La revue "Le Carnet et les Instants" a interrogé Pierre et Béatrice Cerfontaine, les fondateurs de cette librairie en 1985.
Pierre Cerfontaine : "En 1985, nous n'avions pas de prêts à rembourser, pas d'enfants. Nous ne risquions pas grand chose. Nous n'imaginions pas que plus de trente ans plus tard, nous serions toujours là, qu'onze personnes travailleraient avec nous dans la librairie, que nous passerions d'un tout petit espace de 34 m2 de l'autre côté de la rue aux 350 m2 d'aujourd'hui avec 32 pièces, et qu'on serait connus jusqu'en France via les auteurs qui viennent chez nous et qui racontent l'accueil qu'on leur réserve. Nous devons être les derniers libraires en activité à avoir encore envoyé nos commandes par la poste ou par téléphone. Avant le fax ! Il y a bien sûr des librairies qui existaient avant la nôtre, mais plus avec les mêmes personnes qu'à leur création, comme "Tropismes" avec la regrettée Brigitte de Meeûs, "Pax" de Philippe Mailleux qui l'a remise, etc.

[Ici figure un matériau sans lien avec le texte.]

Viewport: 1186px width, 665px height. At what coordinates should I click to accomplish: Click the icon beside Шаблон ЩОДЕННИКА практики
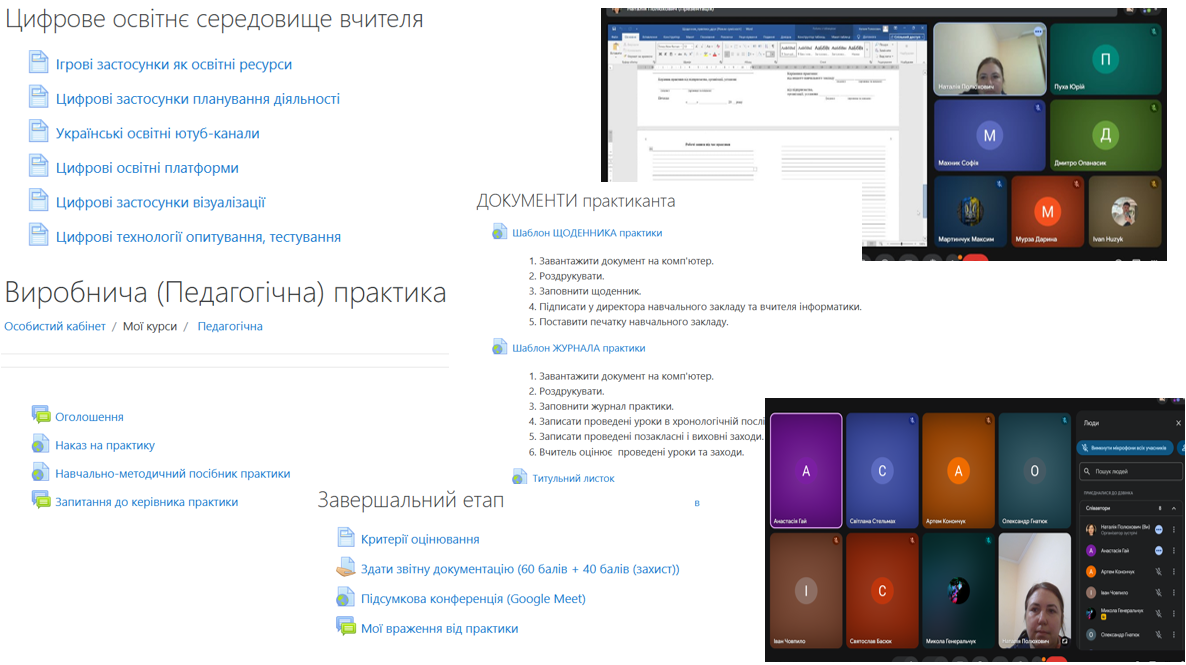pyautogui.click(x=500, y=232)
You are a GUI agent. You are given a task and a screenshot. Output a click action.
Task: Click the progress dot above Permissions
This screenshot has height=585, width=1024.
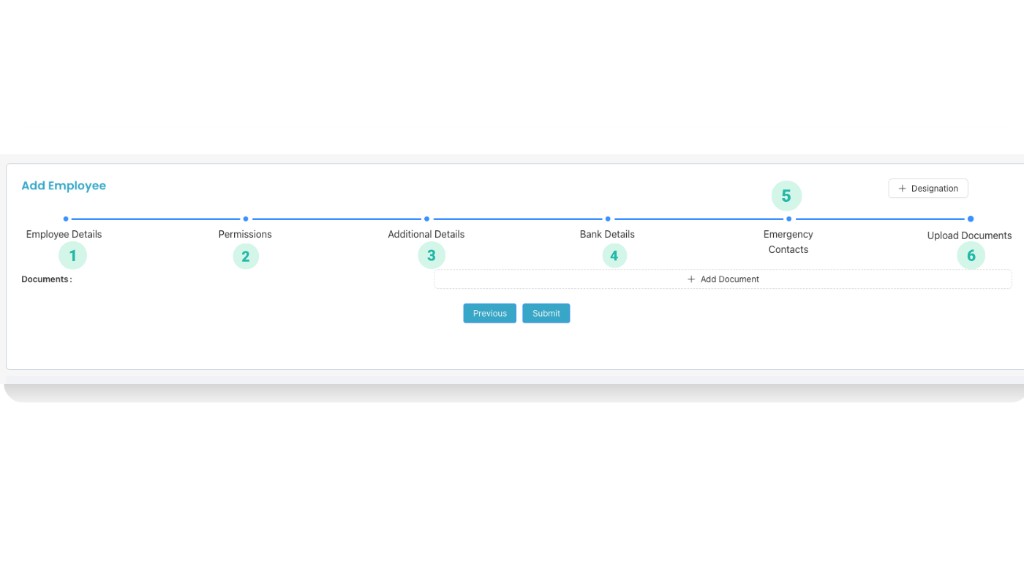click(245, 218)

La littérature de jeunesse était à ses balbutiements. Nous étions peut-être une dizaine de librairies jeunesse à l'époque avec "La parenthèse" à Liège ou "L'ïle ouverte" à Verviers, qui n'existe plus, "Am Stram Gram" et "Le Rat Conteur" à Bruxelles. En librairies généralistes, "Molière" à Charleroi et "La dérive" à Huy étaient des précurseurs, mais beaucoup de libraires ne voyaient pas l'intérêt de se lancer dans la littérature de jeunesse. Aujourd'hui, c'est devenu une branche rentable. Pour l'édition, il y avait essentiellement L'école des loisirs et le Père Castor. Beaucoup d'éditeurs ne s'étaient pas encore lancés en jeunesse.
On ne se camoufle pas : c'est un commerce. On ne vend pas n'importe quoi, n'importe comment, mais on est soumis aux lois du commerce. Certains libraires ont parfois tendance à l'oublier ou n'osent pas le reconnaître. Nous proposons aussi des ouvrages qui ont du succès. On a vendu presque 400 fois le dernier roman de Joël Dicker. D'une part, cela dégage des liquidités pour faire vivre la librairie. D'autre part, de quel droit peut-on juger ce que les gens lisent ? Personne ici ne s'accorde ce droit.
On a envie d'aller chercher l'enfant de l'école, de lui donner l'envie de pousser la porte, qu'il n'ait pas peur et qu'il se sente chez lui. Si on ne propose que du pointu, c'est impossible. Bien sûr, nous proposons aussi nos sélections plus personnelles. Notre rôle, c'est de proposer au public non pas ce qu'il aime, mais ce qu'il pourrait aimer. Notre objectif est de mettre à la portée des enfants et des adultes des livres dont la qualité est telle qu'elle les aidera dans leurs choix, dans le sens du bien commun, qu'elle les aidera à vivre.
D'emblée, je me suis tournée vers les enseignants : ils ont tout de suite accepté qu'une personne extérieure à l'école entre dans leur classe. Au début, je présentais tout un panel de livres depuis la maternelle jusqu'à la fin des humanités, avec l'idée de susciter le plaisir de la lecture et que chaque élève puisse choisir un livre qu'il aimait. Toutes les six semaines, un vendredi car il n'y a pas école le lendemain, de 19h à 21h, la librairie est au club de lecture des ados. Chacun vient raconter ses coups de coeur ou....écouter, sans obligation de prendre la parole".